Penetapan TNBBS menuai protes dari wilayah adat setempat, karena wilayah kelola masyarakat berubah menjadi Taman Nasional Bukit Barisan Selatan. Ketidakikutsertaan masyarakat adat sekitar dalam penetapan TNBBS, terutama dalam penentuan tata batas, menyebabkan hak-hak adat yang mempunyai kekuatan hukum atas wilayah adatnya terabaikan bahkan tidak mendapatkan pengakuan pemerintah. Dalam Undang-Undang Dasar 1945 dan perundangan yang mengikutinya jelas diatur dan diakui hak-hak masyarakat adat. Dalam Undang-Undang Kehutanan No. 41 tahun 1999 dijelaskan, Penguasaan hutan oleh negara tetap memperhatikan hak masyarakat hukum adat, sepanjang kenyataannya masih ada dan diakui keberadaannya, serta tidak bertentangan dengan kepentingan nasional.

Contoh konflik yang lainnya yaitu konflik Masyarakat Adat Bunaken, Sulawesi Utara atas pengelolaan Taman Laut Bunaken. Sejak tahun 1827 pulau Bunaken dan sekitarnya telah didiami oleh Masyarakat Adat Sangihe Talaud dan Bantik. Masyarakat tersebut mengusahakan kebun kelapa di daratan dan berusaha sebagai nelayan di wilayah adat lautnya. Agak berbeda dengan wilayah lain di Indonesia, Sulawesi Utara memiliki riwayat lahan yang terdokumentasikan secara baik sejak zaman Belanda dulu, misalnya; nama keluarga pertama yang menetap di P. Bunaken pada tahun 1827 (Pamela, Kawangke, Pasinaung dan Manelung), kemudian disusul keluarga Andraes Uring dan Yacobus Carolus (thn 1840), kemudian dijual kepada keluarga Paulus Rahasia, Matheus Pontoh dan Animala Paransa.

☆ ☆ ☆ ☆ ☆

TANTANGAN A — Salin ulang teks tentang konflik masyarakat adat, semuanya dari "Penetapan TNBBS menuai" terus ke bawah sampai "dengan kepentingan nasional.".
TANTANGAN B — Sebutkan semua nama keluarga yang menurut teks tentang konflik masyarakat adat pertama kali menetap di P. Bunaken pada tahun 1827.
TANTANGAN C — Tuliskan lanjutan teks tentang konflik masyarakat adat, mulai sesudah kalimat terakhirnya.

DATA MENTAH —
☆ ☆ ☆ ☆ ☆

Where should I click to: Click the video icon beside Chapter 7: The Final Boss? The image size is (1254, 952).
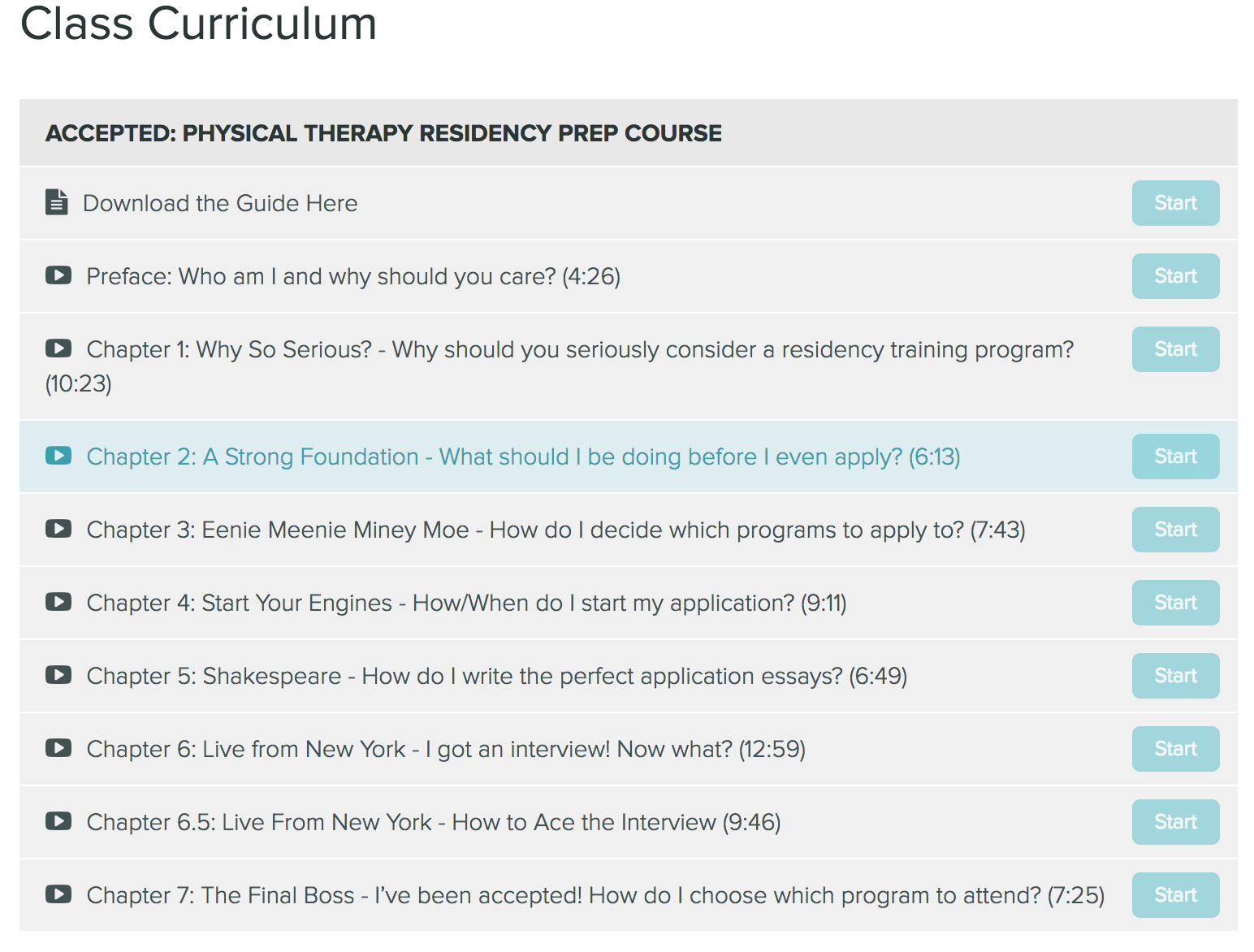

☆ ☆ ☆ ☆ ☆

HASIL TUGAS A —
Penetapan TNBBS menuai protes dari wilayah adat setempat, karena wilayah kelola masyarakat berubah menjadi Taman Nasional Bukit Barisan Selatan. Ketidakikutsertaan masyarakat adat sekitar dalam penetapan TNBBS, terutama dalam penentuan tata batas, menyebabkan hak-hak adat yang mempunyai kekuatan hukum atas wilayah adatnya terabaikan bahkan tidak mendapatkan pengakuan pemerintah. Dalam Undang-Undang Dasar 1945 dan perundangan yang mengikutinya jelas diatur dan diakui hak-hak masyarakat adat. Dalam Undang-Undang Kehutanan No. 41 tahun 1999 dijelaskan, Penguasaan hutan oleh negara tetap memperhatikan hak masyarakat hukum adat, sepanjang kenyataannya masih ada dan diakui keberadaannya, serta tidak bertentangan dengan kepentingan nasional.

HASIL TUGAS B — Pamela, Kawangke, Pasinaung, Manelung

HASIL TUGAS C —
Dengan keluarnya SK Menteri Kehutanan no 328/Kpts-II/1986 tentang Taman Laut Bunaken, maka ikatan antara daratan dan laut dalam aktifitas masyarakat adat di pulau tersebut terpotong-potong. Wilayah laut yang masuk dalam Kawasan Taman Laut dibagi-bagi dalam zonasi yang berbeda-beda sesuai dengan keanekaragaman hayati misal komunitas terumbu karang dan Padang lamun. Sedangkan wilayah daratannya dibagi atas kawasan hutan asli dan kawasan pertanian dan perkampungan. Sedangkan pada kenyataanya wilayah daratan di pulau Bunaken, tanahnya sudah menjadi objek jual beli sejak lama dan merupakan tanah milik yang telah tercatat dalam register desa. Terjadi konflik atas kewenangan pemilik dan pemerintah sebagai pengelola TL Bunaken. Konflik ini menunjukkan bahwa pemahaman Pemerintah akan riwayat lahan sangat terbatas dan kurangnya pengakuan dan penghargaan Pemerintah atas kepemilikan pribadi (private property) sehingga kepemilikan pribadi dapat diambil alih oleh negara (penasionalan) tanpa ada kesempatan yang cukup untuk bernegosiasi.

Jika dicermati, konflik-konflik yang muncul dalam pemanfaatan sumber daya dalam seperti diuraikan di atas sesungguhnya bersumber dari anutan paradigma pengelolaan sumber daya alam yang bercorak sentralistik, berpusat pada negara (state-based resource management), mengedepankan pendekatan sektoral dan mengabaikan perlindungan hak-hak asasi manusia.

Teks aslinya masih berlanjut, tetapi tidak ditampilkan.